> _Activités proposées_
a – D'après l'extrait sur le dopage au Kenya, dans quel magasin s'achètent les compléments alimentaires que la fédération de rugby fournit aux joueurs ?
b – Prolongez l'extrait sur le dopage au Kenya en reprenant le fil après sa dernière phrase.

> _Extrait du document_
━━━━━━━━━━━━━━━━━━━━

Surprise : le Kenya, où des dizaines d'athlètes ont été contrôlés positifs ces dernières années, n'a aucune politique de lutte digne de ce nom, selon le rapport d'un groupe de travail commandé par le ministre des Sports kényan, rendu en avril et publié par l'Agence mondiale antidopage (AMA) le 27 octobre. En athlétisme, «malgré de sérieuses allégations de dopage, la fédération n'a aucun programme» de lutte et on n'en trouve d'ailleurs dans aucune autre discipline. En foot, «l'usage du cannabis est étendu et encouragé par les entraîneurs et certains officiels». Dans les sports de masse, «il n'y a pas de connaissance» sur la question. Pire, «la majorité des officiels dans les fédérations semblent ne pas savoir ce qu'est le dopage». Il n'y a pas de budget pour les contrôles.
Bilan : «Aucun sport ne respecte totalement les obligations des fédérations internationales et de l'AMA.» Pourtant, en 2009, le Kenya avait ratifié la convention internationale et créé une agence antidopage. Nairobi a juste oublié de lui donner un financement, un staff et des bureaux… L'institution devait finalement démarrer le 1er février, aidée par un partenariat avec ses homologues norvégienne et chinoise.
Ordonnances. Prenons le rugby. En équipe nationale et dans deux clubs, «un dopage systématique est en place, via l'usage de compléments alimentaires contenant des stéroïdes». La fédé de rugby (KRU) les fournit aux joueurs, «sans connaître leur composition», leur présence n'étant pas signalée sur les emballages. Les produits s'achètent chez Weider Nutrition, un magasin situé dans le Hilton de Nairobi. Leur usage a été introduit par un coach «non kényan» de rugby à sept. La KRU a dit «qu'elle préfère les entraîneurs étrangers aux locaux, car ils connaissent mieux l'usage des compléments alimentaires». Le rapport cite dix coachs qui devraient subir une action disciplinaire, mais la KRU conteste ses conclusions.

━━━━━━━━━━━━━━━━━━━━

> _Données extraites_

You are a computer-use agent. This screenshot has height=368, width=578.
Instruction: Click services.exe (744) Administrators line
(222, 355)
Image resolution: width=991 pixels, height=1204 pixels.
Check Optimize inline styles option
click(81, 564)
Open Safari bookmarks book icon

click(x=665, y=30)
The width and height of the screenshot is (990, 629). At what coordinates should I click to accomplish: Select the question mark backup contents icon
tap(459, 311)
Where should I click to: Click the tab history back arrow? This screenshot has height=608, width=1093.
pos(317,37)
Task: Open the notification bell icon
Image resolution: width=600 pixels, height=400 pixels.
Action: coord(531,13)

━━━━━━━━━━━━━━━━━━━━

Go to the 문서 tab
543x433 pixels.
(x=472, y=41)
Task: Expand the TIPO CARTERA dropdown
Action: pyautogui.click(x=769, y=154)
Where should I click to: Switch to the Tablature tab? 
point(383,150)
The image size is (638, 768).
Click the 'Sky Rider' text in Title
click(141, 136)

━━━━━━━━━━━━━━━━━━━━

> _Réponses dans l'ordre_
a – Chez Weider Nutrition, un magasin situé dans le Hilton de Nairobi.

b –
Passons à l'athlétisme, sport phare, miné par des affaires de dopage. Dernière en date, la meilleure marathonienne du monde, Rita Jeptoo, a été contrôlée positive cet automne et suspendue pour deux ans le 30 janvier. Selon le rapport, certains dopés obtenaient les produits auprès d'hôpitaux ou de pharmacies, grâce à de simples ordonnances médicales. Les entraîneurs kényans tentent de se défausser sur les agents étrangers des athlètes, mais le groupe de travail n'est pas dupe : «Les responsables de la situation sont le top management de la fédération.» Le président de la fédé, Isaiah Kiplagat, a refusé d'être auditionné, par peur, assure-t-il, de subir un «procès».
Et dans le foot, selon le rapport, des entraîneurs conseillent même à leurs joueurs de consommer du cannabis à titre récréatif, une pratique qui serait également répandue dans d'autres sports. Circulent dans le milieu d'autres produits de détente, comme la cathine (contenue dans le khat, plante euphorisante à mâcher) ou la cocaïne. Mais aussi des dopants purs, comme les stéroïdes anabolisants et les stimulants, parfois fournis «par les entraîneurs et les membres de l'équipe». Que fait la fédé ? Rien. «Aucun contrôle» ni opération de sensibilisation.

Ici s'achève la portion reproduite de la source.